The bigger news was the return over the past year. The S&P 500 was up almost 75% since the trough of the market last March 16th. Small-cap stocks rose 121% over the same period. This was the largest and fastest rebound in the stock market ever.
The rotation from larger stocks to smaller stocks was a big change, as the largest stocks, particularly large technology stocks, have been the primary drivers of the stock market’s growth for the past several years. In fact, diversification has been a liability for the better part of a decade now. Being concentrated only in high-growth, U.S.-based, large-cap stocks has been the best bet. Deviating from that resulted in lower performance. However, while periods such as this are not unprecedented, they do not last forever. The strong growth of large tech stocks has pushed valuations for many to extreme levels and made for relative bargains in other parts of the market. Cheaper small-cap stocks have finally responded, and those stocks are catching up with their large-cap brethren.
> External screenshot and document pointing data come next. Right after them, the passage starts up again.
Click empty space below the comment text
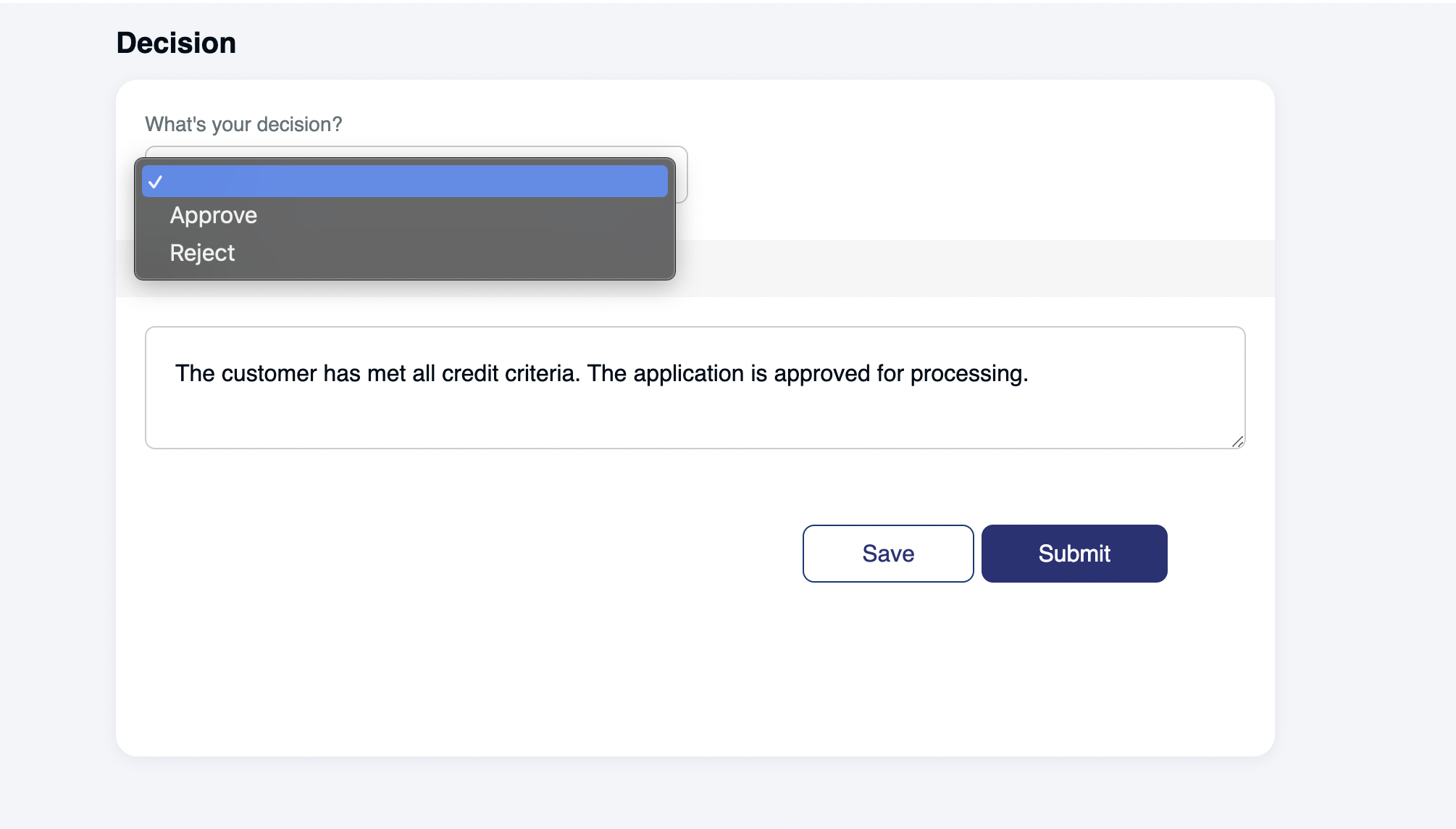(652, 420)
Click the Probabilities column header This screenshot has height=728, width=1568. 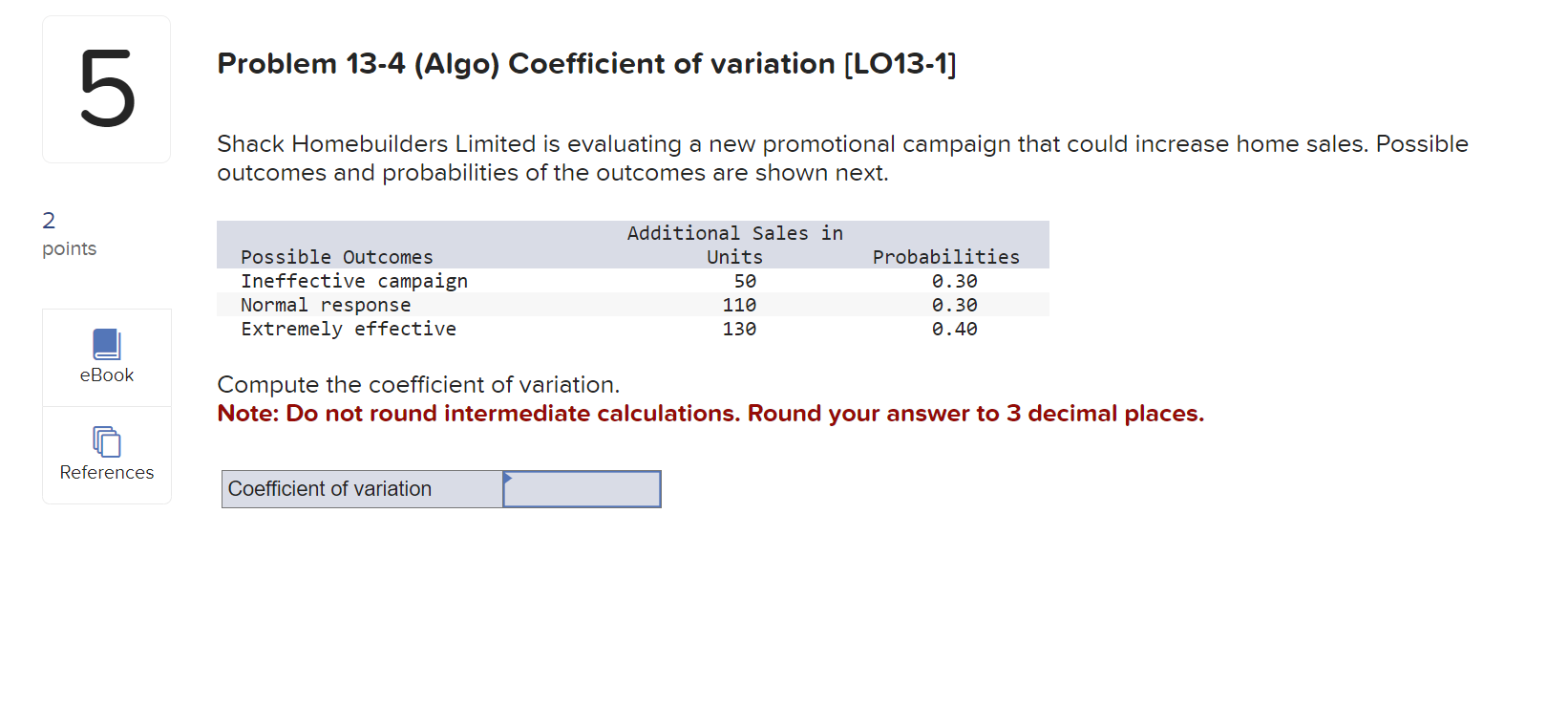(x=945, y=256)
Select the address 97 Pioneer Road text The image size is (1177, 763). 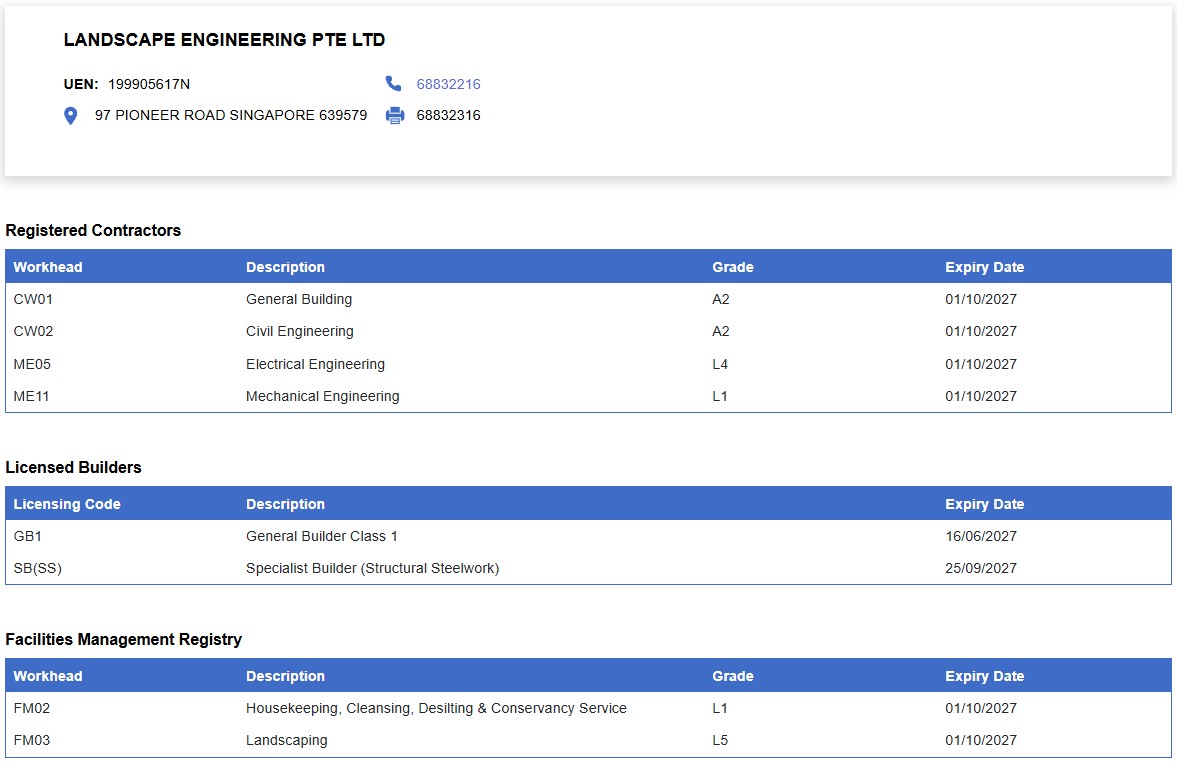(x=230, y=116)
The same is true with value stocks. While they have experienced roughly a decade of underwhelming performance, they roared back to life in the first quarter, outpacing growth stocks by over twenty percentage points. There is still ground to make up, but when value rallies occur, they tend to last for multiple-year periods. Despite the recent rebound, value stocks still trade at large discounts to growth stocks, which should allow the value rally to continue for some time, even if it comes in fits and starts.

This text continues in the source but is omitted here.